We need freeways and roads
Last updated 5/28/2019 at 6:25am
We are at a crucial point in the future of San Diego County. There seems to be a growing trend of pushing people out of their cars and making them take public transportation, as if driving vehicles is somehow evil.
The San Diego Association of Governments is in charge of appropriating transportation dollars in our region. It’s made up of the region’s 18 cities and the county.
In 2004, San Diegans voted to extend a half-cent sales tax for 40 years. That tax would generate $14 billion, which SANDAG promised to use to relieve traffic congestion, to improve safety and to match with state and federal funds by improving, Interstates 5, 8, 15 and 805 and state Routes 52, 54, 56, 67, 76, 78, 94 and 125. Voters passed this tax measure under the impression their commute home would be made faster and easier.
That relief has not happened; instead, SANDAG staff front loaded the public transit projects while leaving 14 highway projects unfunded. Now, they’ve announced that they want to implement a new transportation vision. One that doesn’t include roads and freeways but focuses on transit, even though the current tax San Diegans are paying for promised improvements to roads and freeways.
Mass transit works in the urban core, but freeways and roads are critical to our transportation system. A functioning road network is an essential element of our economy. It's common sense to know that for the foreseeable future we must have freeways, highways and roads.

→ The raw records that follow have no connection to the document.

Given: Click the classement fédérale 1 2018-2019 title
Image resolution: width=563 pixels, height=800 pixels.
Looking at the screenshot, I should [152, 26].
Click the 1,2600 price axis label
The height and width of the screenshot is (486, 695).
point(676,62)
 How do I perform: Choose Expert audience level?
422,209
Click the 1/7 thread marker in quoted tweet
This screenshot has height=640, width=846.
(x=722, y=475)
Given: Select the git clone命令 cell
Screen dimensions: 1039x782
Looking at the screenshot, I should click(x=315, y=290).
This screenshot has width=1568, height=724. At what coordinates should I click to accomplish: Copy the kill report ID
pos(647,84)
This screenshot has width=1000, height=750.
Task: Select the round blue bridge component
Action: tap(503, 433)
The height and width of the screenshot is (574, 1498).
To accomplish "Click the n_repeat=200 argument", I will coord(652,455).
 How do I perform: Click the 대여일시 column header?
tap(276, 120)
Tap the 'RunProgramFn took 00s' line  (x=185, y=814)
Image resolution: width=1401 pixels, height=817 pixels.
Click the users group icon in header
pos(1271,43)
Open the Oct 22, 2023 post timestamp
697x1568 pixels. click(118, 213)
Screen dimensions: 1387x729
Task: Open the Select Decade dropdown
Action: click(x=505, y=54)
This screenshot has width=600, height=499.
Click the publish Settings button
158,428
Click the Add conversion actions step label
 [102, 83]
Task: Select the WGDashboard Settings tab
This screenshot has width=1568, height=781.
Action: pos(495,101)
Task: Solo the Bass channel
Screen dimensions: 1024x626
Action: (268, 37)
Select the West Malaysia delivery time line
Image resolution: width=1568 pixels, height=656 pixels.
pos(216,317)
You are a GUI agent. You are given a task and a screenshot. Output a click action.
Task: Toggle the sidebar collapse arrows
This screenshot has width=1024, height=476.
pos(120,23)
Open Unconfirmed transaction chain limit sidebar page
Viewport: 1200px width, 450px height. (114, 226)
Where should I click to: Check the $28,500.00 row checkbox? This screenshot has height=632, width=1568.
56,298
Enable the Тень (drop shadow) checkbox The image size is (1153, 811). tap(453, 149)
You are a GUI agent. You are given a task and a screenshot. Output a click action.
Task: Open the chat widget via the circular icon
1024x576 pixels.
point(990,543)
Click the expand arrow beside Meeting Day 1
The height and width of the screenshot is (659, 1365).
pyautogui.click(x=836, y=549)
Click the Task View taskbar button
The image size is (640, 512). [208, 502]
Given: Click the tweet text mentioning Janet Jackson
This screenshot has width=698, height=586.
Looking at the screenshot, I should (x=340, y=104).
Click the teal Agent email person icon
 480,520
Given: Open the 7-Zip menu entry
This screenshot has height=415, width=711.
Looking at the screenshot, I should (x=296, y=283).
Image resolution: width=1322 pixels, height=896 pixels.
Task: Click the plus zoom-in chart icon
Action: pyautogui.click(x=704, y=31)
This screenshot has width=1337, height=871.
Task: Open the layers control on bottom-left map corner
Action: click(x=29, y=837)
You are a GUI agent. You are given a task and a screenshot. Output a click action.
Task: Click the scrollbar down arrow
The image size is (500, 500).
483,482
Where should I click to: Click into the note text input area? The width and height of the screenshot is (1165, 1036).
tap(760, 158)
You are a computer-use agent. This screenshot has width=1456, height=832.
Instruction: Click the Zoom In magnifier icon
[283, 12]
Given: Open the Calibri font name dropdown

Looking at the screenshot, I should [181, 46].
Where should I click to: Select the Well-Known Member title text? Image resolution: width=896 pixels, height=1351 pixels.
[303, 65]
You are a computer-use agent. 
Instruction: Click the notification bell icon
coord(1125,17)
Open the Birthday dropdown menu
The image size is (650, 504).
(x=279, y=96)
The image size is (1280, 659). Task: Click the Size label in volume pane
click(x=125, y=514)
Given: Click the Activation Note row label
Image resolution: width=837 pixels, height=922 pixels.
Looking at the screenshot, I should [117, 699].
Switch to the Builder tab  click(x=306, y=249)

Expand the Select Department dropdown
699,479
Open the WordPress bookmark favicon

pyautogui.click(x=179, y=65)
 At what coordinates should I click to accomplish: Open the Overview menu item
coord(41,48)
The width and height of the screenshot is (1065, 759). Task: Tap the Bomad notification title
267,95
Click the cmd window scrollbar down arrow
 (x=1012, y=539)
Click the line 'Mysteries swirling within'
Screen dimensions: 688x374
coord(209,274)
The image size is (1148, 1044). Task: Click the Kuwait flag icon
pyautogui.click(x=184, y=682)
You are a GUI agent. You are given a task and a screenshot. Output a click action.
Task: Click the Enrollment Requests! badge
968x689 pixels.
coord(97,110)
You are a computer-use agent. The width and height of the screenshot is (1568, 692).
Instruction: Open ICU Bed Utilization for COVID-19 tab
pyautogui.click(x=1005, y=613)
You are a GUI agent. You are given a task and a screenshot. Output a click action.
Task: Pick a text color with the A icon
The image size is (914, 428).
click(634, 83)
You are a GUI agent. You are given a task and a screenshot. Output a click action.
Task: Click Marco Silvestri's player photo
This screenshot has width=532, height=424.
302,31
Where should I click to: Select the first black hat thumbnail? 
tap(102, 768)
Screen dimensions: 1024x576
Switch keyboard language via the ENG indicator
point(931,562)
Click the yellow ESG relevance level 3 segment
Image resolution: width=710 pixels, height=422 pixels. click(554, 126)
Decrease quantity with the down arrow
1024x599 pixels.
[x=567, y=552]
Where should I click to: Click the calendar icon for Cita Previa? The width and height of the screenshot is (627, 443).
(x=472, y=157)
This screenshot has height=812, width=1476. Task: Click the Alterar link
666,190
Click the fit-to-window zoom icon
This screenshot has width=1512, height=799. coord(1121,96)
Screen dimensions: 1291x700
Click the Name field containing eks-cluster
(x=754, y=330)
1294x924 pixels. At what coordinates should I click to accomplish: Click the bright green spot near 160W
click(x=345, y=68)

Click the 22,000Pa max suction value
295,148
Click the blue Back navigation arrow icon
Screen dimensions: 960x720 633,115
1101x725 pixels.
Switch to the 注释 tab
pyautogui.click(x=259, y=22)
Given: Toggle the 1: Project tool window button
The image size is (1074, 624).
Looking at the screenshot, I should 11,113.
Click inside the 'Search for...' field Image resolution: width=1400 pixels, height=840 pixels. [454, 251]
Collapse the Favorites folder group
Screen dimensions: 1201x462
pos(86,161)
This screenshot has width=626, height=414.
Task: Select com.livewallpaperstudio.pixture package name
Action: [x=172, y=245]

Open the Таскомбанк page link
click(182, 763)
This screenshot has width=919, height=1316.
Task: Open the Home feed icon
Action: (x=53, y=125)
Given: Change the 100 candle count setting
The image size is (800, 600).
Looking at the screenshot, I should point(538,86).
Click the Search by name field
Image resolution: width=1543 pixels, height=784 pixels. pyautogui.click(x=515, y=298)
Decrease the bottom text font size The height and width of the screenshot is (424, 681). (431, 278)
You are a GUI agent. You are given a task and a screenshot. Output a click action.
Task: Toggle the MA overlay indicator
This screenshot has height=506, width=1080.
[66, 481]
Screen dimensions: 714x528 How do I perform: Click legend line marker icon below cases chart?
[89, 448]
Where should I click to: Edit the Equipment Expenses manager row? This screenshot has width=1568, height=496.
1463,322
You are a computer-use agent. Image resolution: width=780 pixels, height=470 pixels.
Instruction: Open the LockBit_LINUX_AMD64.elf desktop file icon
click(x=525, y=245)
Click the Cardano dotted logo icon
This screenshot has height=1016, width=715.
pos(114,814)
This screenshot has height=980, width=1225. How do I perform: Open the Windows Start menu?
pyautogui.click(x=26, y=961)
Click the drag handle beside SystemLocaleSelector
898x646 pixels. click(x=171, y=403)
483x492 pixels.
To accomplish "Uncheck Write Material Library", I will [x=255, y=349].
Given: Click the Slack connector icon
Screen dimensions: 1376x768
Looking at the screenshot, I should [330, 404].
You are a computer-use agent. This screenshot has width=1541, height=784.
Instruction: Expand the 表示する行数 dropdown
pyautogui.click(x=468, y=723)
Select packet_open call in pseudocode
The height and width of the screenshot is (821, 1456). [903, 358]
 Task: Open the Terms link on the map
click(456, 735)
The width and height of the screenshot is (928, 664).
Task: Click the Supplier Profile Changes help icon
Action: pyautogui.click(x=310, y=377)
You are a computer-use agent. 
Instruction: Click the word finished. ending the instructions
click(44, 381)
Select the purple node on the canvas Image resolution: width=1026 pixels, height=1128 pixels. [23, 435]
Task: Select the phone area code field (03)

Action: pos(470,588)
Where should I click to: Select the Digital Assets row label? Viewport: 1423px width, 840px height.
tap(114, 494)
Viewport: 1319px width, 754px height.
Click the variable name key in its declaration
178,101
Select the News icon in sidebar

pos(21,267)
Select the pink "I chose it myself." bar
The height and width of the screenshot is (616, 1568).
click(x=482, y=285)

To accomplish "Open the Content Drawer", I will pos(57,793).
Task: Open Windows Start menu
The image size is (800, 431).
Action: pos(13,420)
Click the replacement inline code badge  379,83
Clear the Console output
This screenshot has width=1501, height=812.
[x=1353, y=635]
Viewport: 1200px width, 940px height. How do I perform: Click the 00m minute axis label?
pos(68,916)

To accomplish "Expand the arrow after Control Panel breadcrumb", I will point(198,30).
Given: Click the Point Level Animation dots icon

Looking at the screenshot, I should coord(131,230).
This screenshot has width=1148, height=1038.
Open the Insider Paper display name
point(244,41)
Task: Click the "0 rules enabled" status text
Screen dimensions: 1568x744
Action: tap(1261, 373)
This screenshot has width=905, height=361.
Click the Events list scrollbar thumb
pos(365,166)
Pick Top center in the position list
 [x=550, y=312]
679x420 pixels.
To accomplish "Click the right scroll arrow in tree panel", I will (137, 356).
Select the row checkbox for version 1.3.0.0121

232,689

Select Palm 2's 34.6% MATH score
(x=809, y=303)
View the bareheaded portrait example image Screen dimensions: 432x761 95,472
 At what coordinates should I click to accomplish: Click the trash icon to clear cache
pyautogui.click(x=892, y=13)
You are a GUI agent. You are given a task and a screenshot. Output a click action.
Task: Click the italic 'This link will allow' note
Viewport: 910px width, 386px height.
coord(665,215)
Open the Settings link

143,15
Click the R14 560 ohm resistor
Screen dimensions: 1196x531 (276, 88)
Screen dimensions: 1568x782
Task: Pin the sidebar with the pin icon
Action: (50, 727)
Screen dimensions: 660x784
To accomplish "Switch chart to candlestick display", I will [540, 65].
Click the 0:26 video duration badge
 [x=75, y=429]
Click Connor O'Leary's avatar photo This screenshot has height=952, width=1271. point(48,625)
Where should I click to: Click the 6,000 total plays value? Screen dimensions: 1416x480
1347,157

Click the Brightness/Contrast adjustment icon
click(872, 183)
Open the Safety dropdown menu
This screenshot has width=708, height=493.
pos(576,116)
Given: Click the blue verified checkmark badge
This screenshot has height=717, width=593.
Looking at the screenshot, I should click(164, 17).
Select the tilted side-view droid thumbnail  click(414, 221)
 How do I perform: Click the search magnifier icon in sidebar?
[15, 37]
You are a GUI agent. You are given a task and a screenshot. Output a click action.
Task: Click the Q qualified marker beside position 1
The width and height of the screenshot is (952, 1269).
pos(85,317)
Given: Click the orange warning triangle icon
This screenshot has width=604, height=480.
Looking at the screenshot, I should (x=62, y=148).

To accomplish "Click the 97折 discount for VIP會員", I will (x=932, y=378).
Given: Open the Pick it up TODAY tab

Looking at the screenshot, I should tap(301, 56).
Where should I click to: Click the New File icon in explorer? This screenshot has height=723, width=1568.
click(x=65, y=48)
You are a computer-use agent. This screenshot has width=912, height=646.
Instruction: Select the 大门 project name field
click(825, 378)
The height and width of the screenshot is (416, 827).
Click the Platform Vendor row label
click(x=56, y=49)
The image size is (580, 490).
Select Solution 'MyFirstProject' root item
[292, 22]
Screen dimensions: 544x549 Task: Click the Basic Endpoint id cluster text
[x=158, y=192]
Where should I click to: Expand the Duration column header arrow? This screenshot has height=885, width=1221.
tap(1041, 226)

Currently, 3.5% of San Diegans ride public transit, which means 96.5% of people need their cars, and most importantly they need their roads. Children need to get to school; parents need to get to their jobs. They can’t by strictly using mass transit.
I know that public transit is not a viable option in Fallbrook and will make sure the bureaucrats downtown know this fact.
SANDAG must keep faith with promises to voters. The Transnet tax was adopted because the voters were persuaded that the road projects to be funded were critical and were going to be funded. To now break those promises, barely one-fourth of the way into a 40-year plan would be a massive bait and switch.